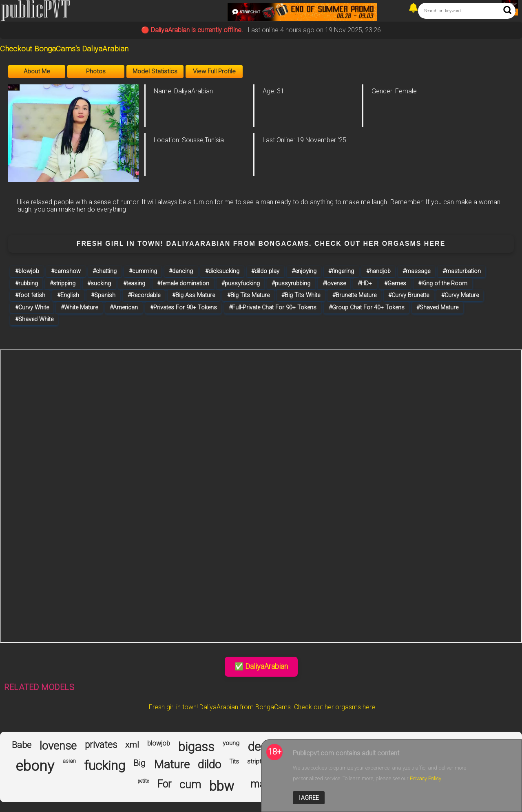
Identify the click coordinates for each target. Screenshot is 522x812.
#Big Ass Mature (193, 295)
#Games (395, 283)
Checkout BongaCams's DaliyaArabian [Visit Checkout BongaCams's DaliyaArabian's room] (64, 49)
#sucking (99, 283)
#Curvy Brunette (409, 295)
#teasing (134, 283)
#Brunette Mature (354, 295)
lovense (58, 746)
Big (139, 763)
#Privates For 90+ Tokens (184, 307)
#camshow (66, 271)
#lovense (334, 283)
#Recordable (144, 295)
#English (68, 295)
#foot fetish (30, 295)
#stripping (62, 283)
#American (124, 307)
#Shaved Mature (437, 307)
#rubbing (27, 283)
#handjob (378, 271)
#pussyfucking (241, 283)
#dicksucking (222, 271)
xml (132, 745)
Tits (234, 761)
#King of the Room (442, 283)
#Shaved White (34, 319)
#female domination (183, 283)
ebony (35, 766)
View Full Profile (214, 71)
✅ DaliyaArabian (261, 666)
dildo (209, 765)
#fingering (341, 271)
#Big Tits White (301, 295)
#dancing (181, 271)
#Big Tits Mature (248, 295)
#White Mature (79, 307)
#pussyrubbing (291, 283)
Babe (22, 745)
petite (143, 781)
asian (69, 761)
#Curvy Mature (460, 295)
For (164, 784)
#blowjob (27, 271)
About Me (37, 71)
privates (101, 745)
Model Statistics (155, 71)
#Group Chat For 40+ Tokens (367, 307)
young (231, 743)
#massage (416, 271)
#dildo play (265, 271)
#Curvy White (32, 307)
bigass (196, 747)
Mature (172, 765)
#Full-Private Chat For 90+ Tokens (272, 307)
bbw (221, 786)
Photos (96, 71)
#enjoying (304, 271)
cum (190, 785)
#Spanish (103, 295)
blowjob (159, 744)
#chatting (104, 271)
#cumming (143, 271)
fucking (104, 766)
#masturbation (462, 271)
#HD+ (365, 283)
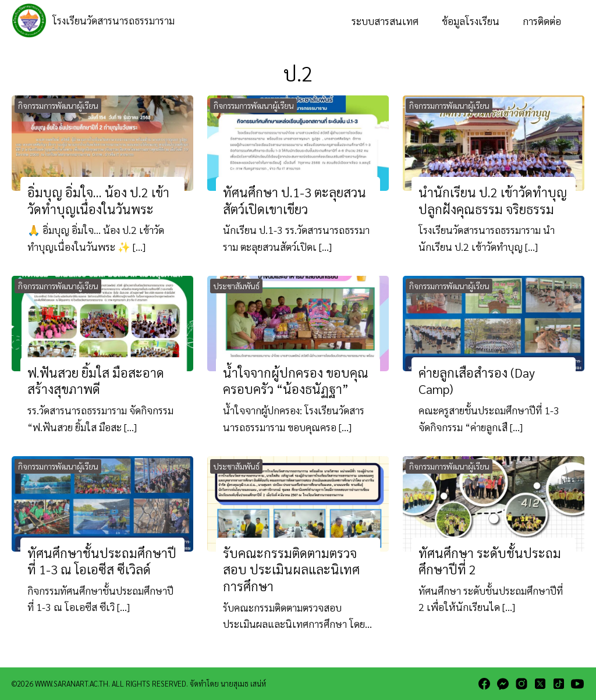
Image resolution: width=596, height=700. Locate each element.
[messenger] (503, 684)
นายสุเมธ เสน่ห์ (243, 683)
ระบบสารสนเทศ (385, 20)
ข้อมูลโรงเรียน (470, 20)
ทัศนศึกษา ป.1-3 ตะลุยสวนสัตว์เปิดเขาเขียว (295, 200)
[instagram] (522, 684)
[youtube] (577, 684)
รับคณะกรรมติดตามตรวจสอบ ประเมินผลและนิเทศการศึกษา (291, 569)
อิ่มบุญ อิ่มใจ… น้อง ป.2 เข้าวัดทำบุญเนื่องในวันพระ (98, 200)
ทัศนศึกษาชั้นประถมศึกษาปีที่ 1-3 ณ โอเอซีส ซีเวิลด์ (102, 561)
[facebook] (484, 684)
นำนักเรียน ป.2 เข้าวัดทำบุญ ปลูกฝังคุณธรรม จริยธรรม (492, 200)
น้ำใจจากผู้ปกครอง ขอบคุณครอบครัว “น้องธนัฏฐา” (296, 381)
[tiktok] (559, 684)
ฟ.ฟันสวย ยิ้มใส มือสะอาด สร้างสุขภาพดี (95, 381)
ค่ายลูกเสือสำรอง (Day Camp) (477, 381)
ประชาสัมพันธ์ (236, 286)
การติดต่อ (542, 20)
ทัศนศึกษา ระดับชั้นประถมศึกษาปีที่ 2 (489, 561)
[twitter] (540, 684)
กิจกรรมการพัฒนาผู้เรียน (58, 105)
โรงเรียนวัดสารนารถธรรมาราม (113, 20)
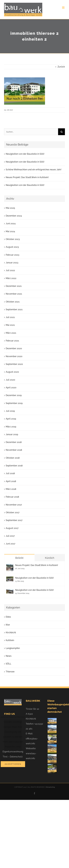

★ ★ ★ ★ ★

> [TASK PROMPT]: Can you write out all the rows above line for line, with no changes, leaving out the pictures?

> [OUTPUT BELOW]:
Identify the click coordinates for each target. Screenshot is 522x812.
#Big Ass Mature (193, 295)
#Games (395, 283)
Checkout BongaCams's DaliyaArabian [Visit Checkout BongaCams's DaliyaArabian's room] (64, 49)
#sucking (99, 283)
#Curvy Brunette (409, 295)
#teasing (134, 283)
#Brunette Mature (354, 295)
lovense (58, 746)
Big (139, 763)
#Privates For 90+ Tokens (184, 307)
#camshow (66, 271)
#lovense (334, 283)
#Recordable (144, 295)
#English (68, 295)
#foot fetish (30, 295)
#stripping (62, 283)
#American (124, 307)
#Shaved Mature (437, 307)
#rubbing (27, 283)
#handjob (378, 271)
#pussyfucking (241, 283)
#dicksucking (222, 271)
xml (132, 745)
Tits (234, 761)
#King of the Room (442, 283)
#Shaved White (34, 319)
#female domination (183, 283)
ebony (35, 766)
View Full Profile (214, 71)
✅ DaliyaArabian (261, 666)
dildo (209, 765)
#fingering (341, 271)
#Big Tits White (301, 295)
#dancing (181, 271)
#Big Tits Mature (248, 295)
#White Mature (79, 307)
#pussyrubbing (291, 283)
Babe (22, 745)
petite (143, 781)
asian (69, 761)
#Curvy Mature (460, 295)
For (164, 784)
#blowjob (27, 271)
About Me (37, 71)
privates (101, 745)
Model Statistics (155, 71)
#Group Chat For 40+ Tokens (367, 307)
young (231, 743)
#massage (416, 271)
#dildo play (265, 271)
#Curvy White (32, 307)
bigass (196, 747)
Mature (172, 765)
#Full-Private Chat For 90+ Tokens (272, 307)
bbw (221, 786)
Photos (96, 71)
#enjoying (304, 271)
cum (190, 785)
#Spanish (103, 295)
blowjob (159, 744)
#chatting (104, 271)
#cumming (143, 271)
fucking (104, 766)
#masturbation (462, 271)
#HD+ (365, 283)
Image resolution: width=596, height=700. Locate each element.
[messenger] (503, 684)
นายสุเมธ เสน่ห์ (243, 683)
ระบบสารสนเทศ (385, 20)
ข้อมูลโรงเรียน (470, 20)
ทัศนศึกษา ป.1-3 ตะลุยสวนสัตว์เปิดเขาเขียว (295, 200)
[instagram] (522, 684)
[youtube] (577, 684)
รับคณะกรรมติดตามตรวจสอบ ประเมินผลและนิเทศการศึกษา (291, 569)
อิ่มบุญ อิ่มใจ… น้อง ป.2 เข้าวัดทำบุญเนื่องในวันพระ (98, 200)
ทัศนศึกษาชั้นประถมศึกษาปีที่ 1-3 ณ โอเอซีส ซีเวิลด์ (102, 561)
[facebook] (484, 684)
นำนักเรียน ป.2 เข้าวัดทำบุญ ปลูกฝังคุณธรรม จริยธรรม (492, 200)
น้ำใจจากผู้ปกครอง ขอบคุณครอบครัว “น้องธนัฏฐา” (296, 381)
[tiktok] (559, 684)
ฟ.ฟันสวย ยิ้มใส มือสะอาด สร้างสุขภาพดี (95, 381)
ค่ายลูกเสือสำรอง (Day Camp) (477, 381)
ประชาสัมพันธ์ (236, 286)
การติดต่อ (542, 20)
ทัศนศึกษา ระดับชั้นประถมศึกษาปีที่ 2 (489, 561)
[twitter] (540, 684)
กิจกรรมการพัฒนาผู้เรียน (58, 105)
โรงเรียนวัดสารนารถธรรมาราม (113, 20)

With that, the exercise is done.